SECURITIES AND EXCHANGE COMMISSION

Washington, D.C. 20549

 

Form 8-K

 

CURRENT REPORT

Pursuant to Section 13 or 15(d) of The Securities Exchange Act of 1934

 

Date of Report (Date of earliest event reported) December 11, 2025

 

STARDUST POWER INC.

(Exact name of registrant as specified in its charter)

 

Delaware   001-39875   99-3863616

(State or other jurisdiction

of incorporation)

 

(Commission

File Number)

 

(IRS Employer

Identification No.)

 

15 E. Putnam Ave, Suite 378, Greenwich, CT 06830

(Address of principal executive offices)

 

(800) 742-3095

(Registrant’s telephone number, including area code)

 

N/A

(Former name or former address, if changed since last report.)

 

Check the appropriate box below if the Form 8-K filing is intended to simultaneously satisfy the filing obligation of the registrant under any of the following provisions:

 

Written communications pursuant to Rule 425 under the Securities Act (17 CFR 230.425)
   
Soliciting material pursuant to Rule 14a-12 under the Exchange Act (17 CFR 240.14a-12)
   
Pre-commencement communications pursuant to Rule 14d-2(b) under the Exchange Act (17 CFR 240.14d-2(b))
   
Pre-commencement communications pursuant to Rule 13e-4(c) under the Exchange Act (17 CFR 240.13e-4(c))

 

Securities registered pursuant to Section 12(b) of the Act:

 

Title of each class   Trading Symbol(s)   Name of each exchange on which registered
Common Stock, par value $0.0001 per share   SDST   The Nasdaq Global Market
Redeemable warrants, with 10 warrants exercisable for one share of Common Stock at an exercise price of $115.00   SDSTW   The Nasdaq Global Market

 

Indicate by check mark whether the registrant is an emerging growth company as defined in Rule 405 of the Securities Act of 1933 (§230.405 of this chapter) or Rule 12b-2 of the Securities Exchange Act of 1934 (§240.12b-2 of this chapter).

 

Emerging growth company

 

If an emerging growth company, indicate by check mark if the registrant has elected not to use the extended transition period for complying with any new or revised financial accounting standards provided pursuant to Section 13(a) of the Exchange Act.

 

 

 

 

 

 

Item 1.02. Termination of a Material Definitive Agreement.

 

On December 11, 2025, Stardust Power Inc. (the “Company”) and B. Riley Principal Capital II, LLC (the “Investor”) entered into a letter agreement pursuant to which the parties mutually agreed to terminate, effective as of 4:30 p.m., New York City time, on December 11, 2025 (the “Termination Effective Time”), that certain Common Stock Purchase Agreement, dated October 7, 2024, as amended, and the related Registration Rights Agreement, dated October 7, 2024 (collectively, the “Agreements”), which was filed as an exhibit to the Company’s Current Report on Form 8-K filed with the Securities and Exchange Commission on October 7, 2024, and which is incorporated by reference herein.

 

As part of the termination, the Company agreed to satisfy the make-whole payment as per the terms of the Agreements of $471,942.90, in three equal portions: (i) through the issuance of restricted common stock priced at $4.40 per share and subject to resale registration, (ii) in cash upon the Company’s next equity or convertible financing, and (iii) in connection with a future equity line, at-the-market program, or similar financing that the Company is currently working on with the Investor or its affiliate, or otherwise in cash if unpaid by September 30, 2026.

 

Except for customary indemnification and contribution provisions that survive termination, the Agreements were terminated in their entirety and are of no further force or effect as of the Termination Effective Time.

 

The Company terminated the Agreements to provide greater flexibility in pursuing financing structures that better align with its current capital strategy including the use of non-dilutive financing alternatives.

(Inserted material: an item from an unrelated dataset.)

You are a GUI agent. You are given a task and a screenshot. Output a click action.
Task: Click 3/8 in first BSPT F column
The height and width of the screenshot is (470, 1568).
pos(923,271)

The Company continues to maintain a constructive relationship with the Investor and any future arrangement would be subject to revised terms and structure consistent with the Company’s evolving funding needs.

 

Item 9.01. Financial Statements and Exhibits.

 

(d) Exhibits

 

Exhibit No.   Description
     
104   Cover Page Interactive Data File (embedded within the Inline XBRL document).

 

2

 

 

SIGNATURE

 

Pursuant to the requirements of the Securities Exchange Act of 1934, the registrant has duly caused this report to be signed on its behalf by the undersigned hereunto duly authorized.

 

  STARDUST POWER INC.
     
Date: December 17, 2025 By: /s/ Roshan Pujari
  Name: Roshan Pujari
  Title: Chief Executive Officer

 

3

 

 

FAQ

What agreement did Stardust Power Inc. (SDST) terminate with B. Riley Principal Capital II, LLC?

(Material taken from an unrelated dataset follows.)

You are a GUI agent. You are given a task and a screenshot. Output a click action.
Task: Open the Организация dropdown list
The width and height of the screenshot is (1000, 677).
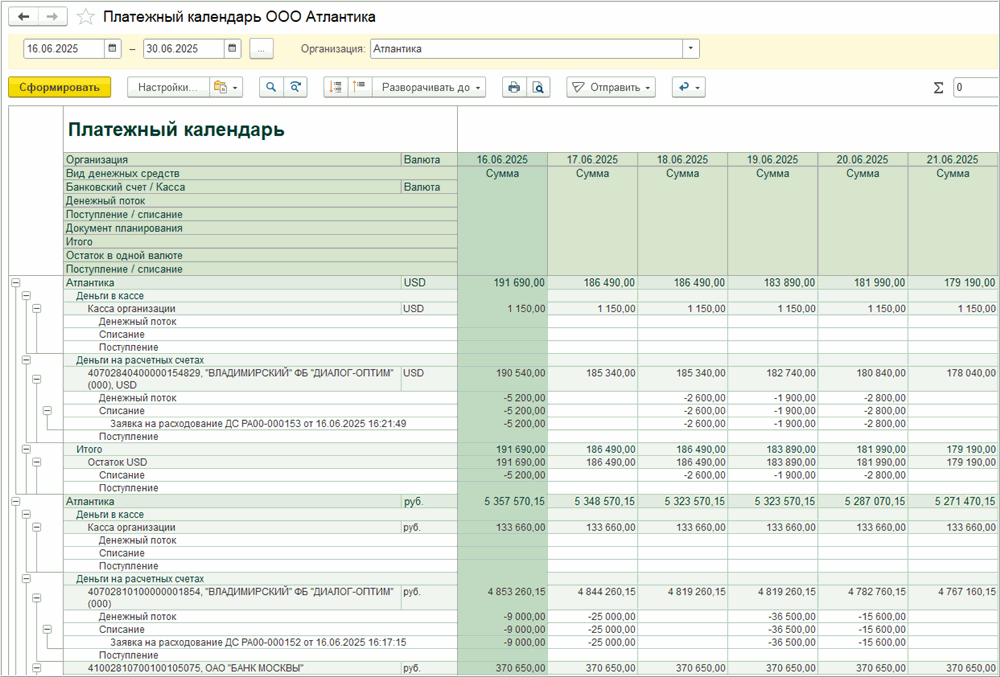coord(691,48)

Stardust Power Inc. mutually agreed with B. Riley Principal Capital II, LLC to terminate a Common Stock Purchase Agreement dated October 7, 2024, as amended, and the related Registration Rights Agreement. These agreements had governed a prior equity financing arrangement and are now of no further force or effect as of December 11, 2025.

What is the make-whole payment amount Stardust Power must pay upon terminating the B. Riley agreements?

As part of the termination, Stardust Power agreed to a make-whole payment of $471,942.90. This amount is to be satisfied in three equal portions using a mix of restricted common stock and cash tied to future financing events.

How will Stardust Power satisfy the make-whole payment to B. Riley Principal Capital II, LLC?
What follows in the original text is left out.